Protect yourself first

tab05In order to help your loved one, first you have to take care of yourself. If you’re worn thin and running on empty, you won’t have any reserves left to offer. Make sure to tend to your own needs – for example, if your loved one’s erratic behaviors have made friends start to keep their distance, find time to see them on your own. Don’t forget about hobbies or neglect your usual healthy habits. Sleep is particularly important, especially if your loved one’s mania has her up at all hours. If you’re also not sleeping well, you’ll be less prepared to deal with the challenges that bipolar disorder presents.
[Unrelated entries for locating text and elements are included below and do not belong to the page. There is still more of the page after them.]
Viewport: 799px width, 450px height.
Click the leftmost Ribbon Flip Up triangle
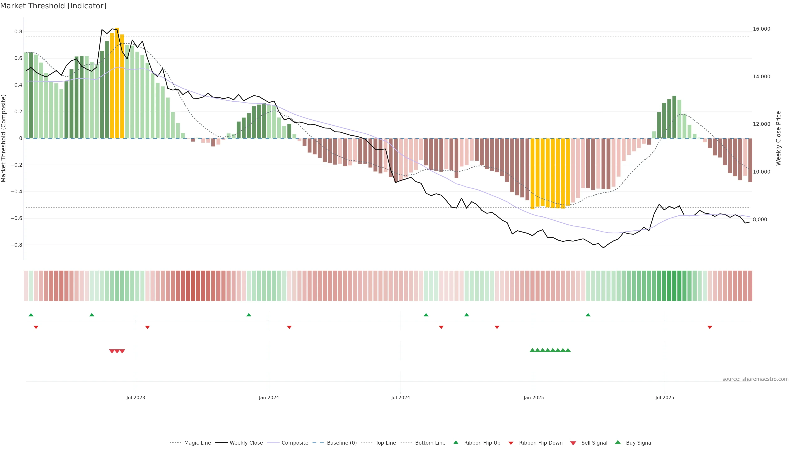click(31, 315)
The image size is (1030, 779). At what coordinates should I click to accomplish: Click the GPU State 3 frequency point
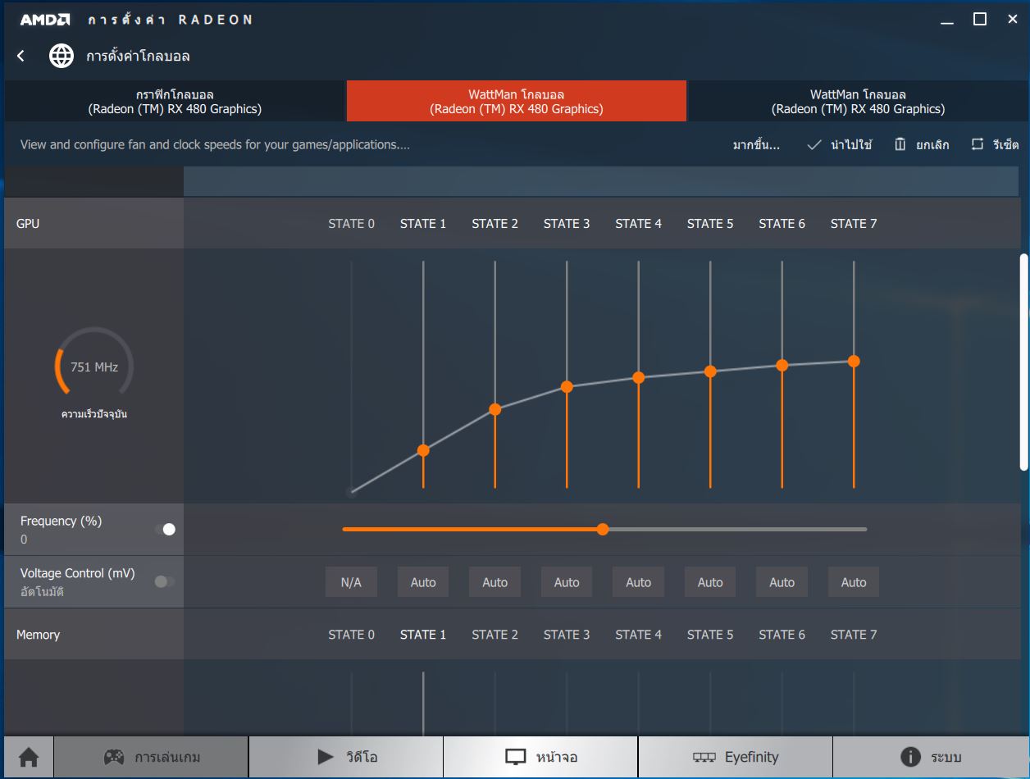pos(567,386)
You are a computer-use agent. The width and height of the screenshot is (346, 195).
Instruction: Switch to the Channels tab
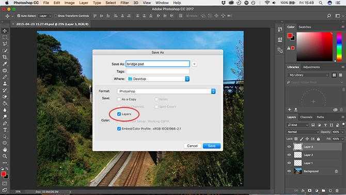tap(306, 117)
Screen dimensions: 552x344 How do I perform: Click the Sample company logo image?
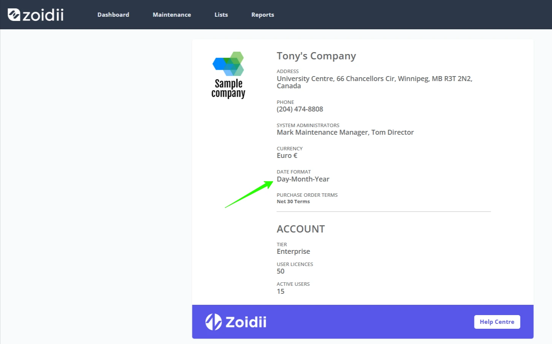tap(228, 75)
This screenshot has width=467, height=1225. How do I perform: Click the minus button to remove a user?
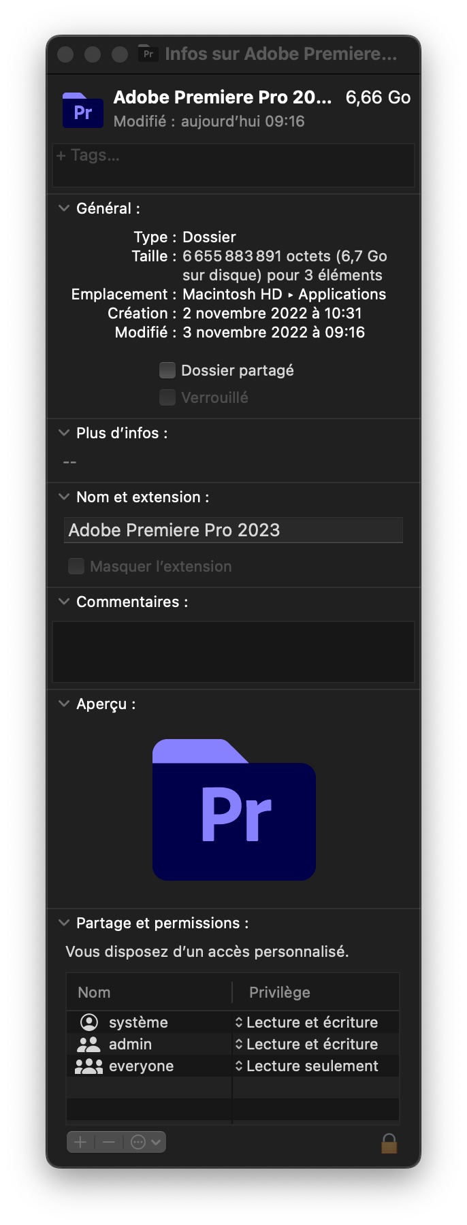(x=109, y=1142)
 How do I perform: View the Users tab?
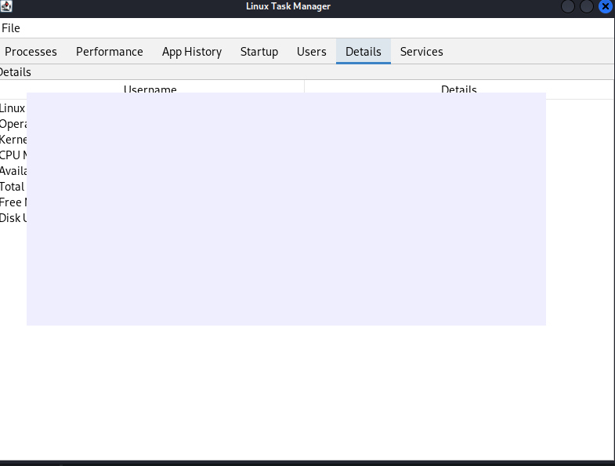(312, 52)
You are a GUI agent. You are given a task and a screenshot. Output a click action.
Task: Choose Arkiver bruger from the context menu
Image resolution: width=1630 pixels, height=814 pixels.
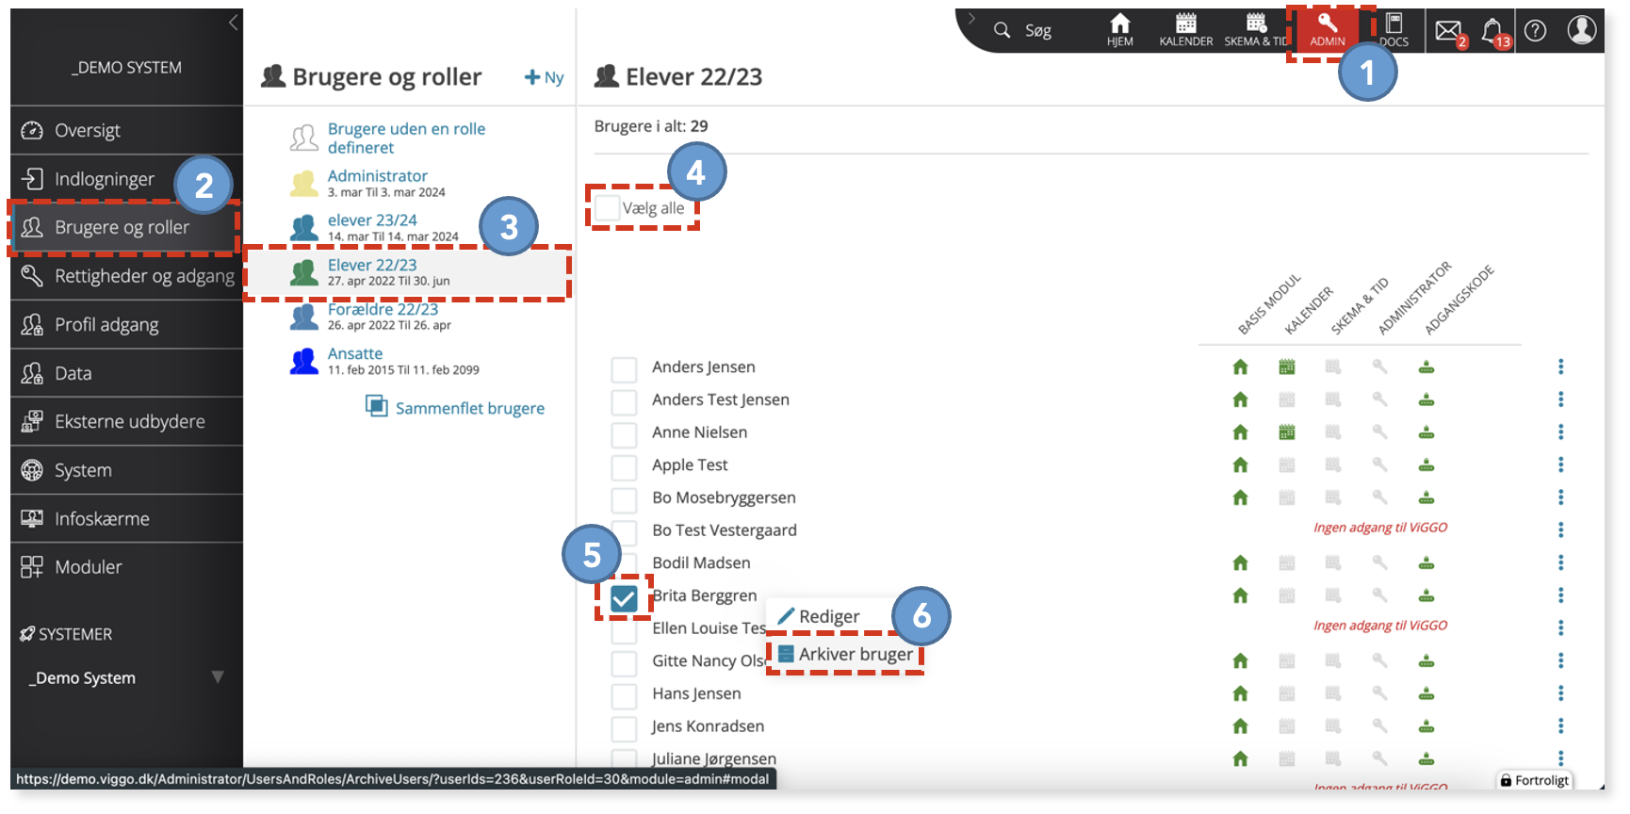845,654
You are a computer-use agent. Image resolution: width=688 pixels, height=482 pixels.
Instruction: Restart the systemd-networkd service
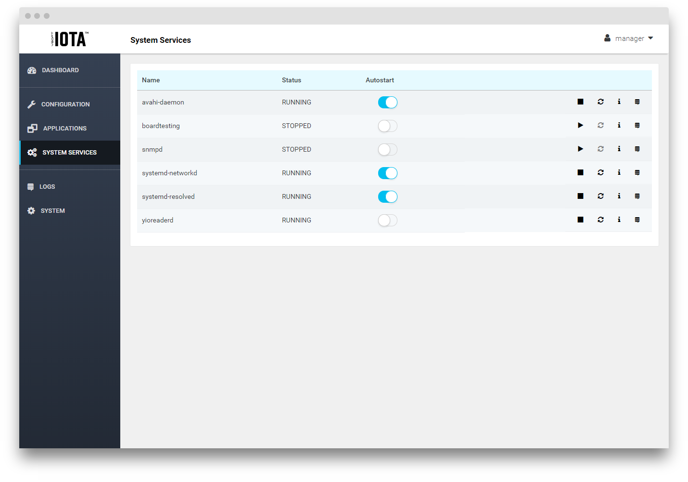[600, 172]
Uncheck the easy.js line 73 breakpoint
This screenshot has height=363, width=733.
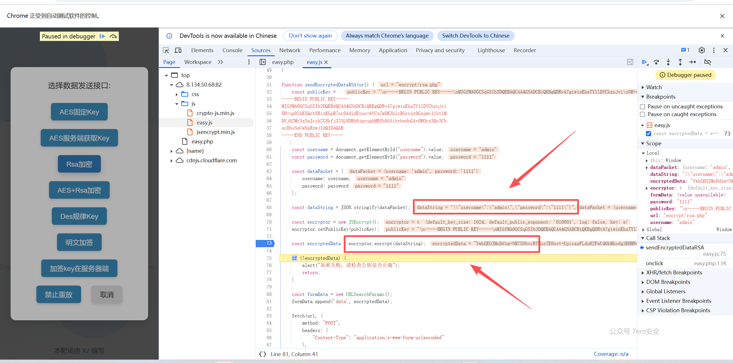[x=649, y=134]
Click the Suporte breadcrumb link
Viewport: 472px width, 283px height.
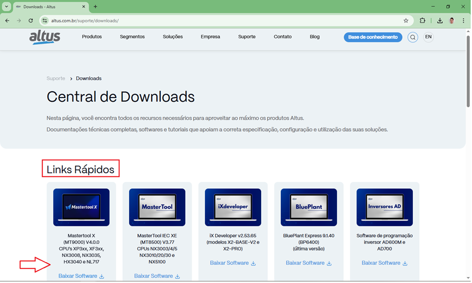point(56,79)
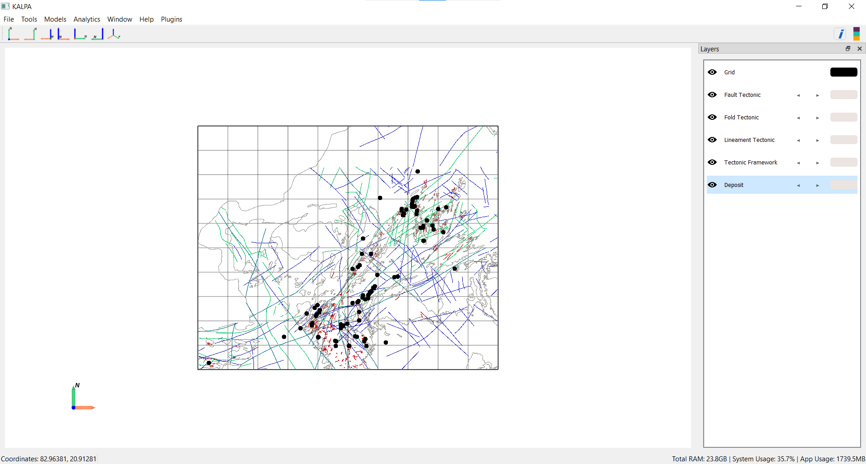Click the black Grid color swatch
The width and height of the screenshot is (866, 464).
click(x=843, y=72)
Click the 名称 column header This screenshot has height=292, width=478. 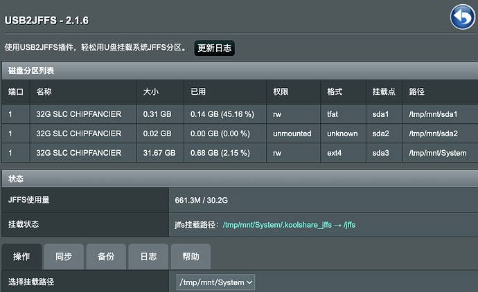click(x=44, y=91)
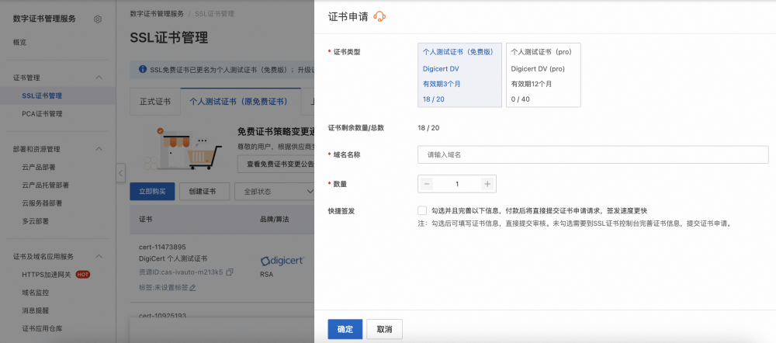
Task: Click the settings gear beside 数字证书管理服务
Action: point(97,19)
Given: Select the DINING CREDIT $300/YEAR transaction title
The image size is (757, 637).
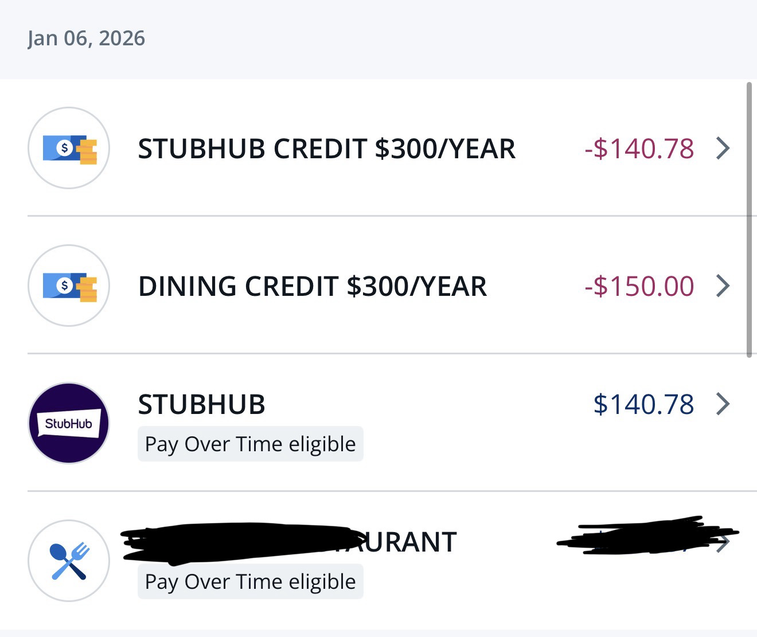Looking at the screenshot, I should click(312, 286).
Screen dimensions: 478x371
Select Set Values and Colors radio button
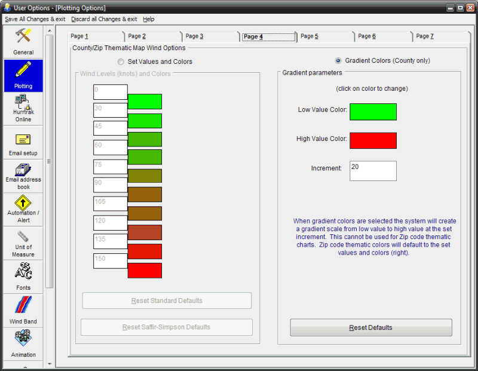(x=121, y=62)
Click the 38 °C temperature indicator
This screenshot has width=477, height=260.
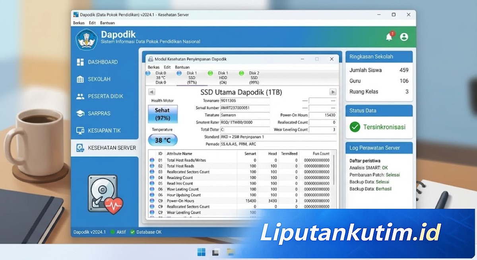163,140
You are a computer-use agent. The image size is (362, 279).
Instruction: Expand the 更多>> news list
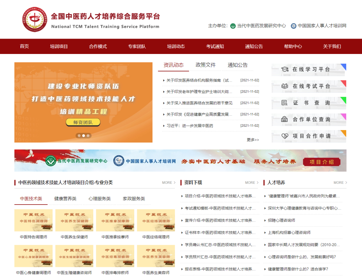(253, 140)
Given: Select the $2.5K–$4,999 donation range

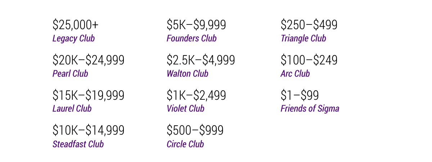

It’s also important to safeguard your own physical and financial safety. For example, if your loved one’s driving grows risky during a manic episode, then insist on driving or decline to be a passenger in her car. Money can also be a major problem. If you are dependent upon your loved one in order to pay rent or bills, then secure your payment ahead of time. Set up automatic deposits from an account that isn’t easily accessed, or if finances are coming from a third person, arrange to get the money from them directly. If you have access to joint accounts, consider placing limits on credit cards purchases or cash withdrawals. If your loved one was contributing needed income but loses hours or her position due to her condition, start making alternative plans now. The Primary Care Companion to The Journal of Clinical Psychiatry reports that people with bipolar disorder are almost twice as likely to get fired or laid off from their job. It may be quite some time before your loved one is stable enough to begin contributing again.

After tending to your body, don’t neglect your spirit. Many people who watch a loved one develop bipolar disorder feel guilt or shame, thinking that their actions (or lack thereof) might have caused the person to become ill. This couldn’t be farther from the truth – bipolar disorder is a condition caused by the biology of the brain with a strong genetic basis. Release yourself from the burden you carry; you haven’t done anything wrong.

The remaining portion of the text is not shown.